Indonesia dalam menghadapi pandemi Corona Virus Disease 2019 (Covid-19) ragam ikhtiar dilakukan pemerintah guna menyelamatkan rakyat.
Semua kita menyimpulkan nyawa dan keselamatan lebih tinggi di atas segalanya. Ini konteksnya hidup, dimana setiap manusia menghadapinya. Seluruh perjuangan total dilakukan agar dapat survive. Hal itu akan berlaku selamanya, disaat manusia berada di dunia.Mirisnya, dalam momentum bersamaan pemerintah seolah menutup mata dan tidak menghargai upayanya sendiri. Rencana menggelar Pemilihan Kepala Daerah (Pilkada) Serentak adalah buktinya. Pilkada Rabu, 9 Desember 2020 bertanda inkonsistensi. Situasi dimana pandemi Covid belum berakhir. Pemerintah juga masih menetapkan status Indonesia Darurat Kesehatan, lalu Pilkada mau digelar.
Keputusan yang ambigu. Sebuah inkonsistensi sikap yang mengundang reaksi publik tentunya. Kita rakyat tak mungkian diam, ikuti hal-hal yang secara konkret kita sadari berpotensi mengancam keselamatan kita. Pilkada Serentak dilaksanakan, sama artinya pemerintah menyuruh kita bertamasya, adu nasib dan menjemput kematian.
Sementara sekarang masih terdengar anjuran dan imbauan untuk stay at home. Pemerintah menyuruh rakyat work from home. Anehnya, tiba-tiba Pilkada rencananya dilaksanakan. Dan kini Kementerian Dalam Negeri Republik Indonesia mulai berada di depan memerintahkan Pemerintah Daerah terlibat aktif serta kooperatif menyukseskan Pilkada Serentak 2020.
Rupanya pemerintah pusat mulai mengabaikan bahaya Covid-19. Mendagri ''menghambat'' usaha keras dari Gugus Tugas Covid-19 secara nasional. Antara spirit Mendagri untuk menggelar Pilkada Serentak 9 Desember 2020 bertentangan dengan kerja Gugus Tugas Covid-19 dalam memutus rantai penyebaran Covid-19. Pilkada dengan memperhatikan protokol kesehatan, itu omong kosong.

Latihan Soal —
1. Sebutkan hari dan tanggal rencana pelaksanaan Pilkada Serentak menurut teks bacaan.
2. Tentukan apakah setiap pernyataan berikut sesuai dengan teks bacaan. Jawab ya atau tidak, lalu kutip kata-kata dari teks yang menjadi penentunya.
(a) Pemerintah masih menetapkan status darurat kesehatan bagi Indonesia.
(b) Kementerian Dalam Negeri melarang Pemerintah Daerah terlibat dalam Pilkada Serentak 2020.
(c) Teks bacaan menilai Pilkada dengan protokol kesehatan sebagai jaminan yang dapat dipercaya.

Cuplikan Data —
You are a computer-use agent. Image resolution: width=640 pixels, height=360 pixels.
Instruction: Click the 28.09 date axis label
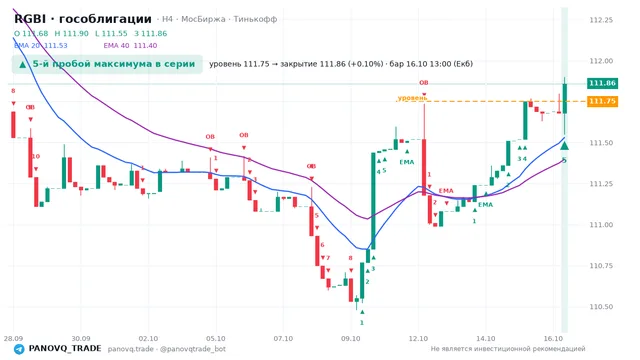(13, 338)
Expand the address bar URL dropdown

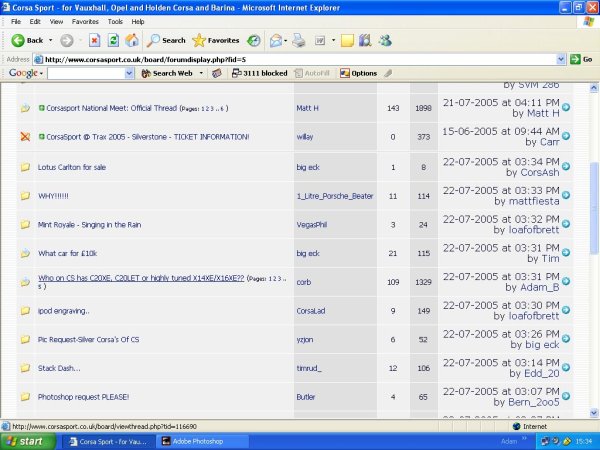coord(562,59)
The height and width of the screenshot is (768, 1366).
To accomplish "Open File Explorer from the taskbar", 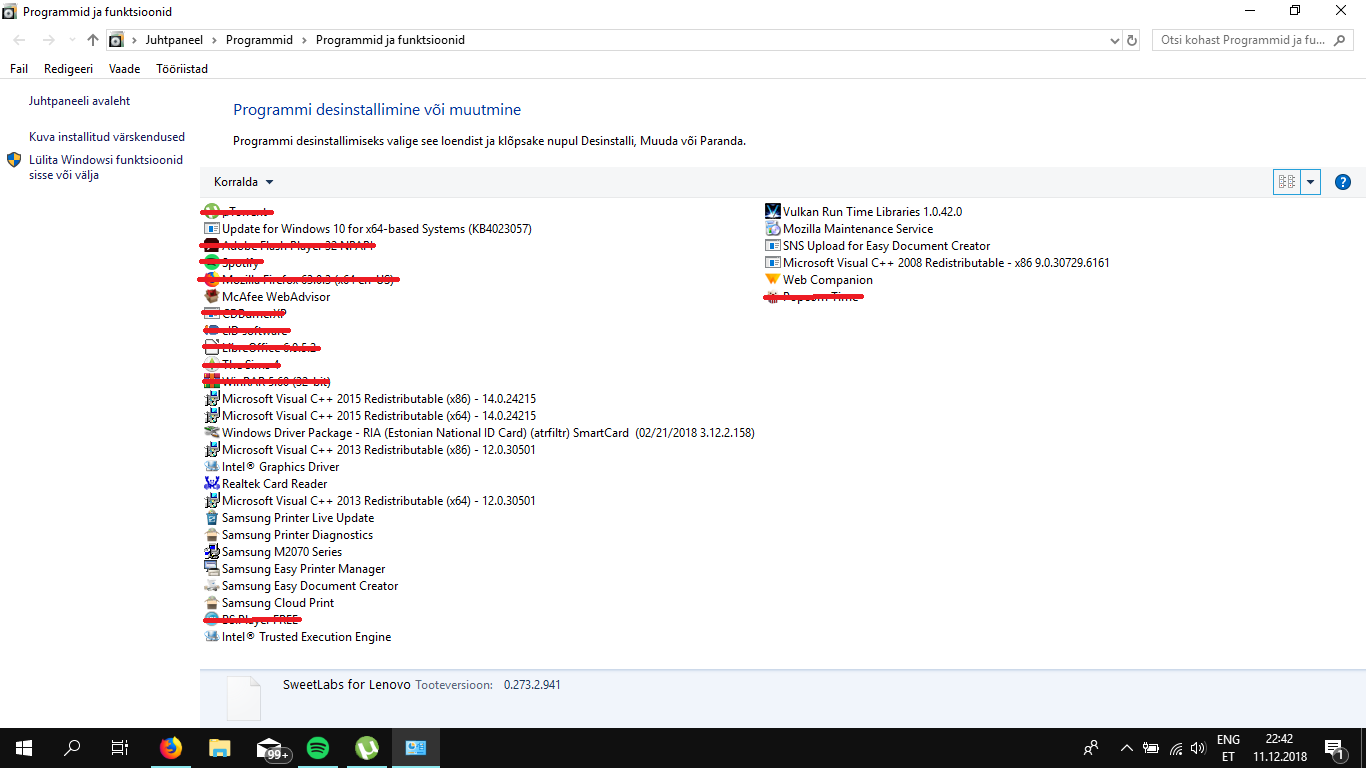I will [x=220, y=748].
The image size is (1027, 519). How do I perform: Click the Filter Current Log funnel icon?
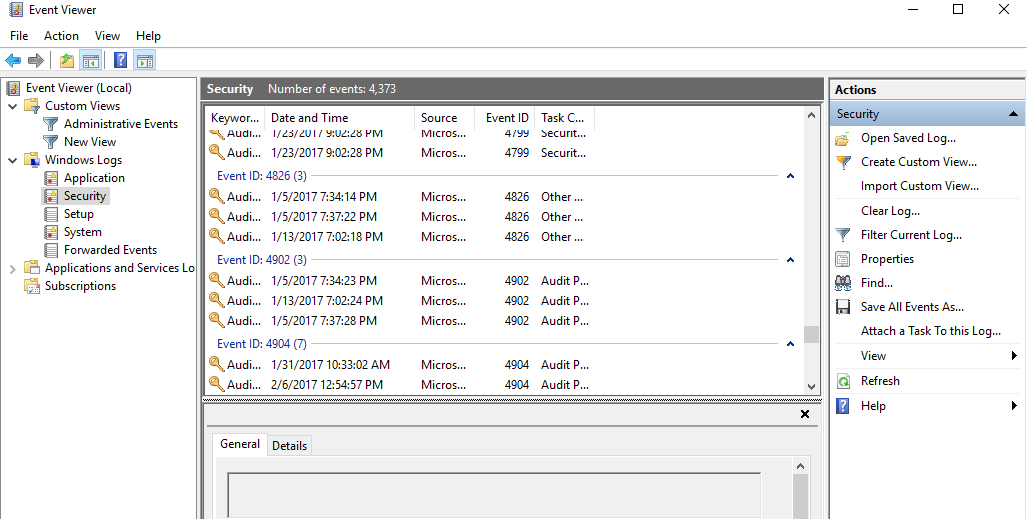[x=843, y=235]
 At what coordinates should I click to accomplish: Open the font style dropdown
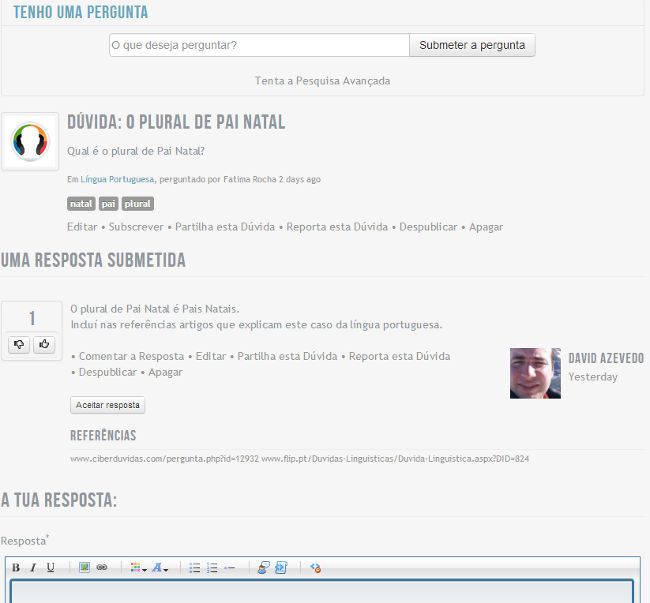point(160,568)
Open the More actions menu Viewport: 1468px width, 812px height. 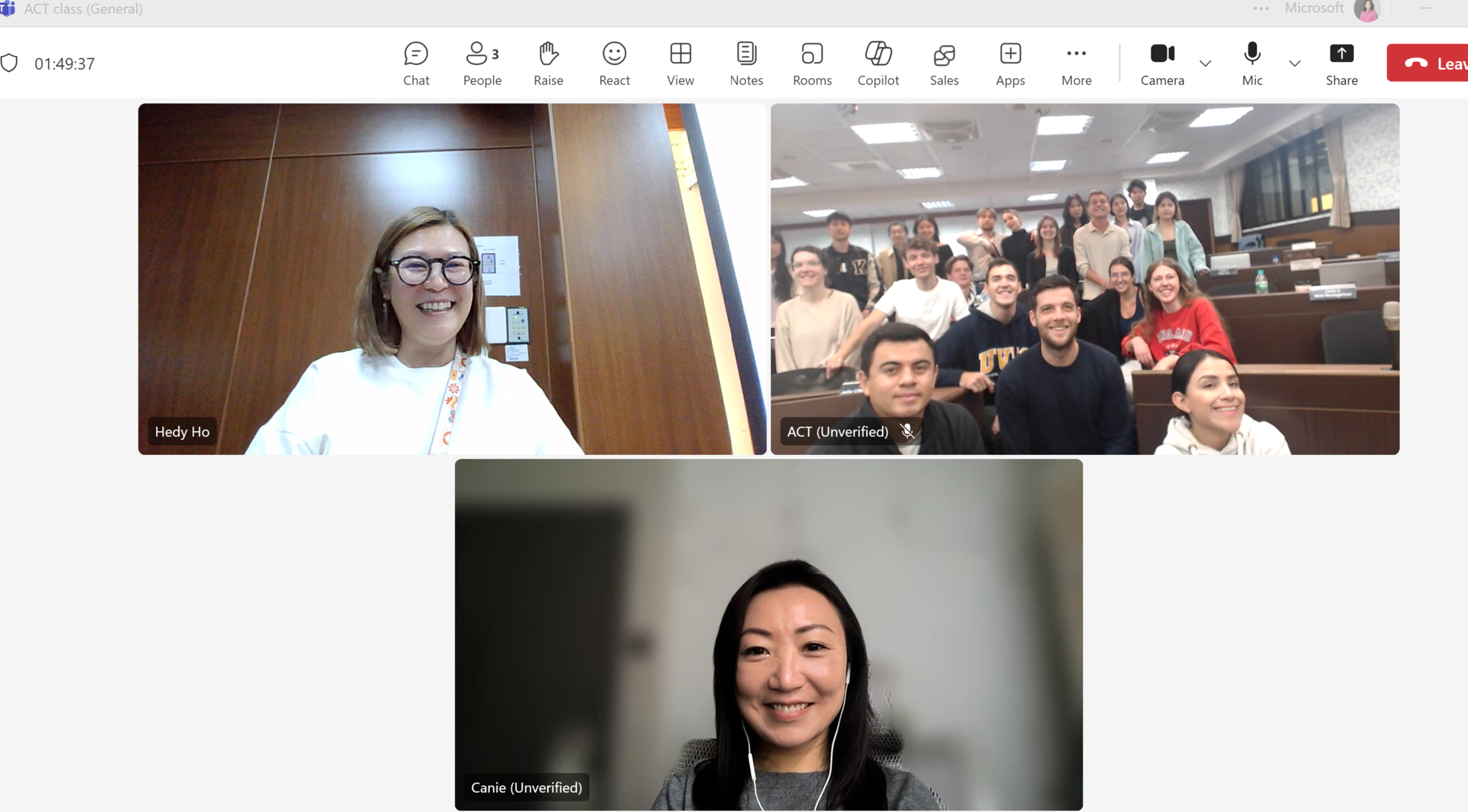[x=1076, y=63]
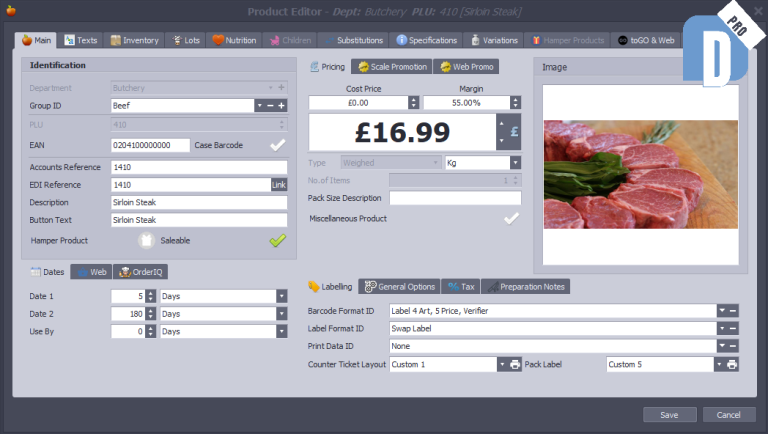Click the minus icon beside Barcode Format ID

point(733,311)
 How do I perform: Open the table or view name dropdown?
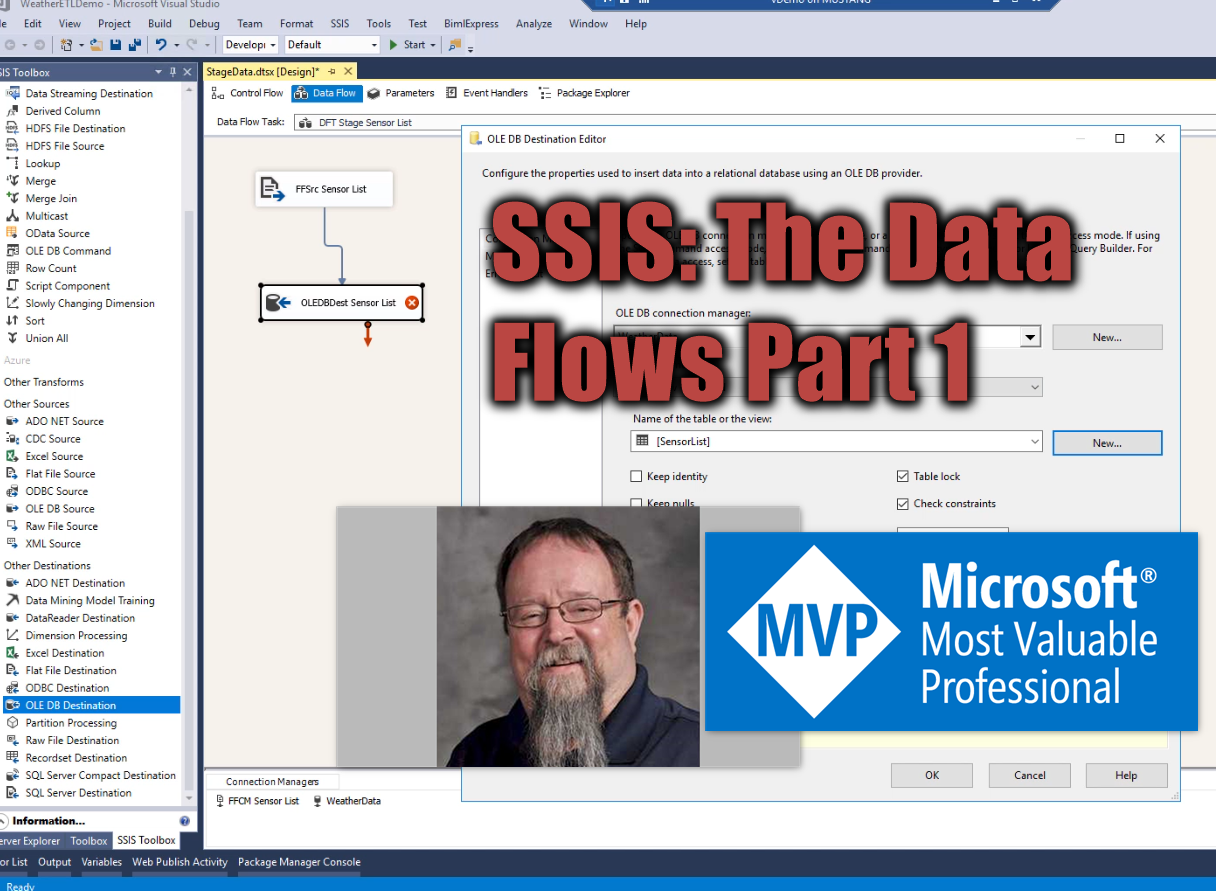[1034, 441]
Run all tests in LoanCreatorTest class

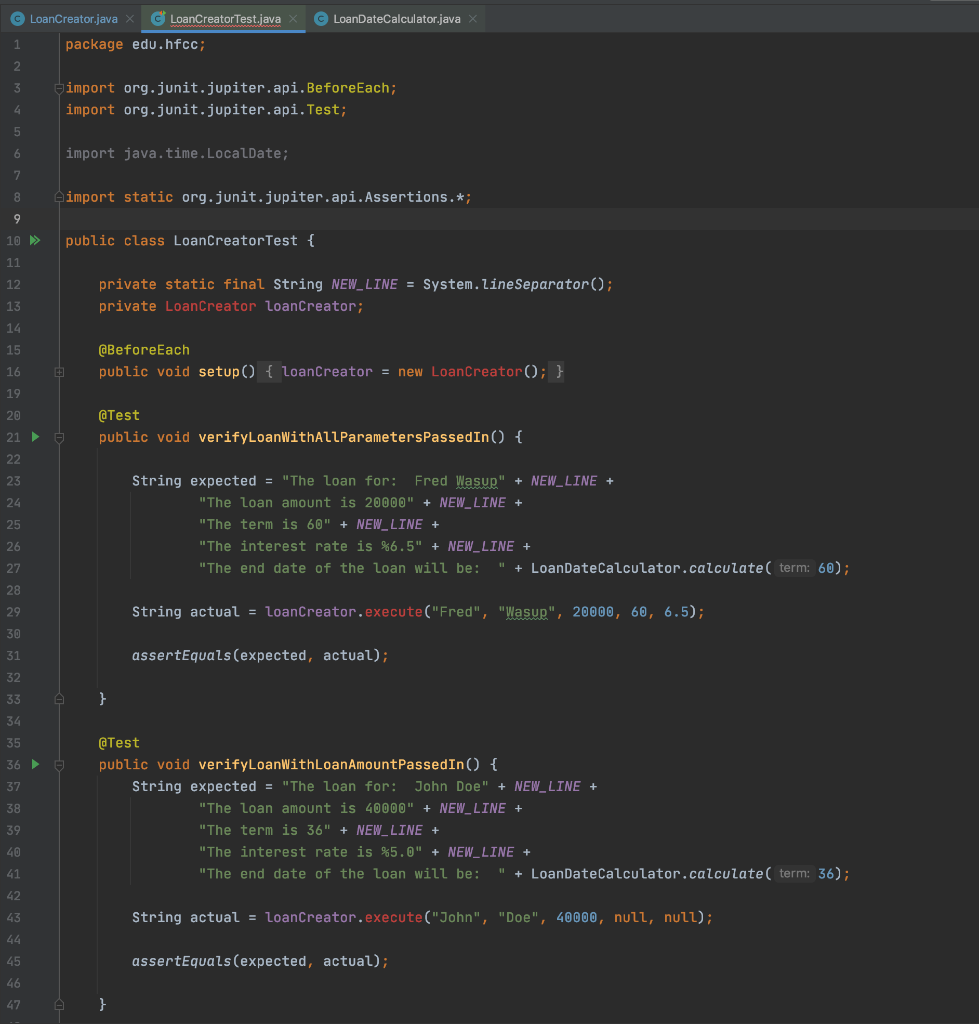click(35, 240)
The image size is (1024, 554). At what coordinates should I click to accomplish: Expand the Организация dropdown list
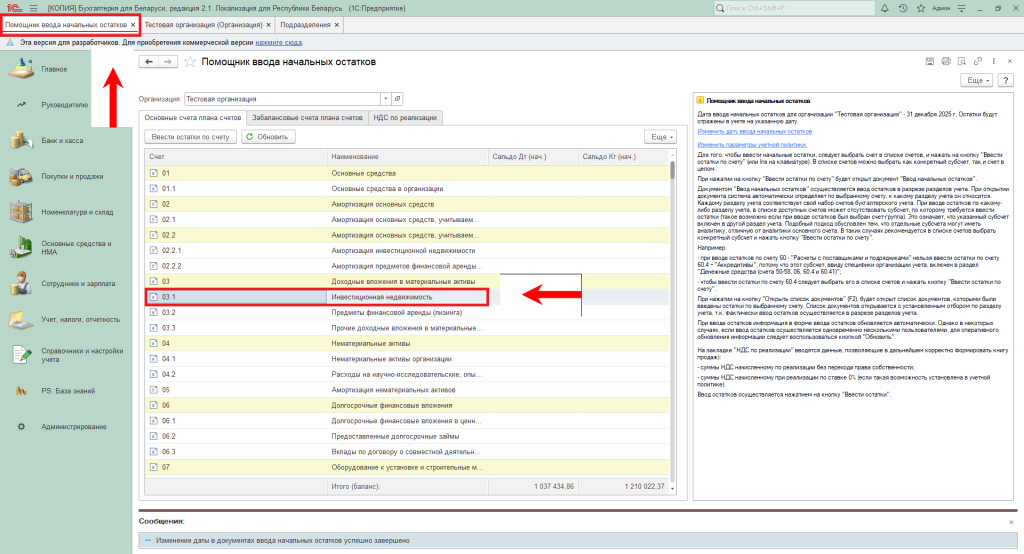click(384, 99)
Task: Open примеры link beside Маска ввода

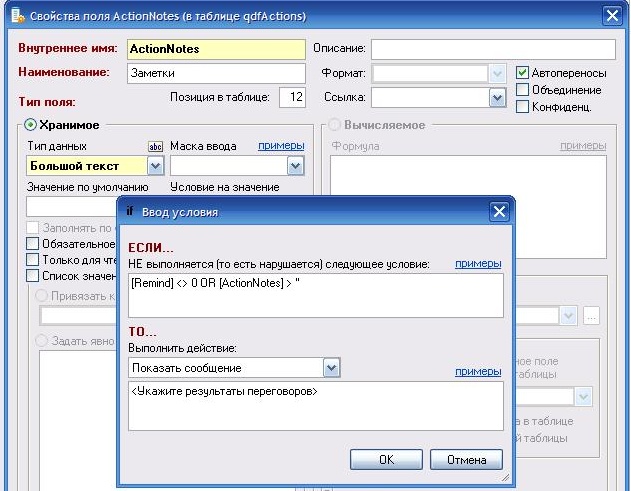Action: pos(281,146)
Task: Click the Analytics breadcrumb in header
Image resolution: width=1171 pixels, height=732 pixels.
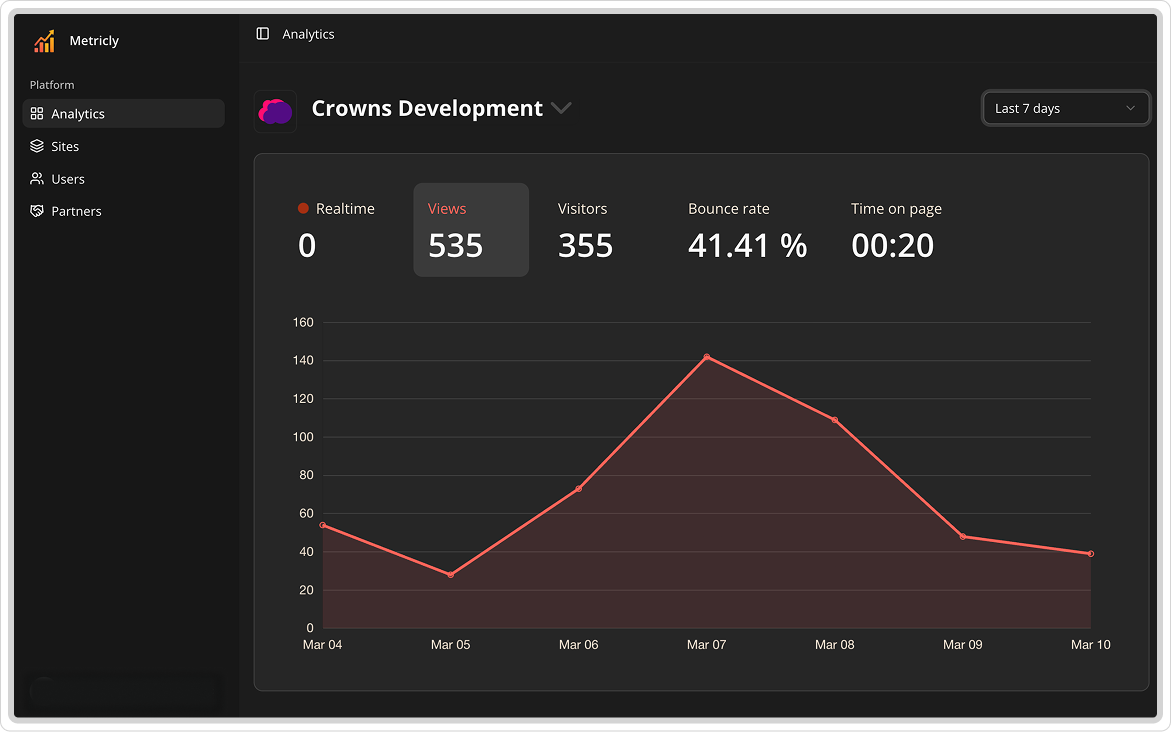Action: point(308,34)
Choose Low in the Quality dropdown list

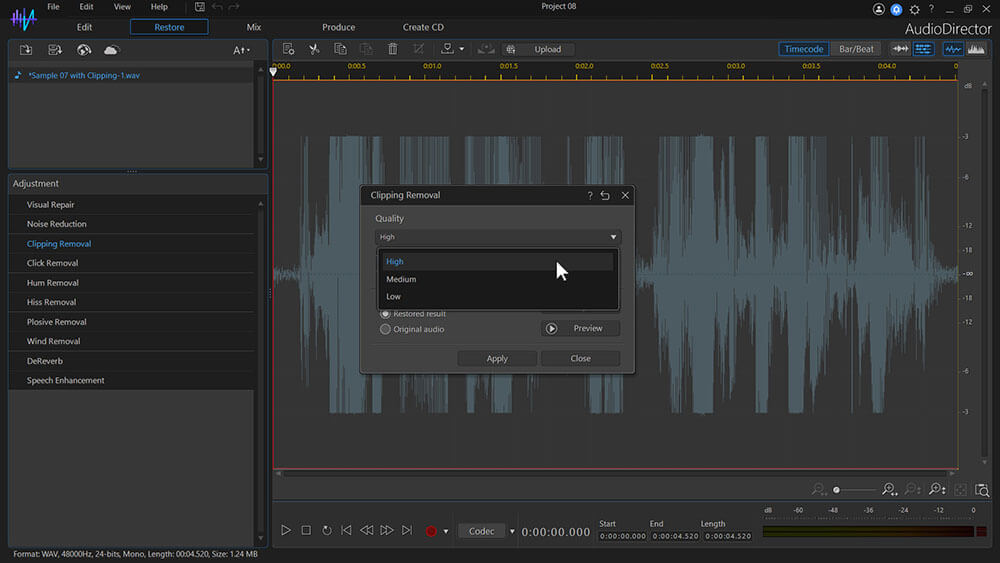point(394,297)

Hasil yang Diharapkan —
1. Rabu, 9 Desember 2020.

2.
(a) Ya: "Pemerintah juga masih menetapkan status Indonesia Darurat Kesehatan"
(b) Tidak: "memerintahkan Pemerintah Daerah terlibat aktif serta kooperatif menyukseskan Pilkada Serentak 2020"
(c) Tidak: "Pilkada dengan memperhatikan protokol kesehatan, itu omong kosong"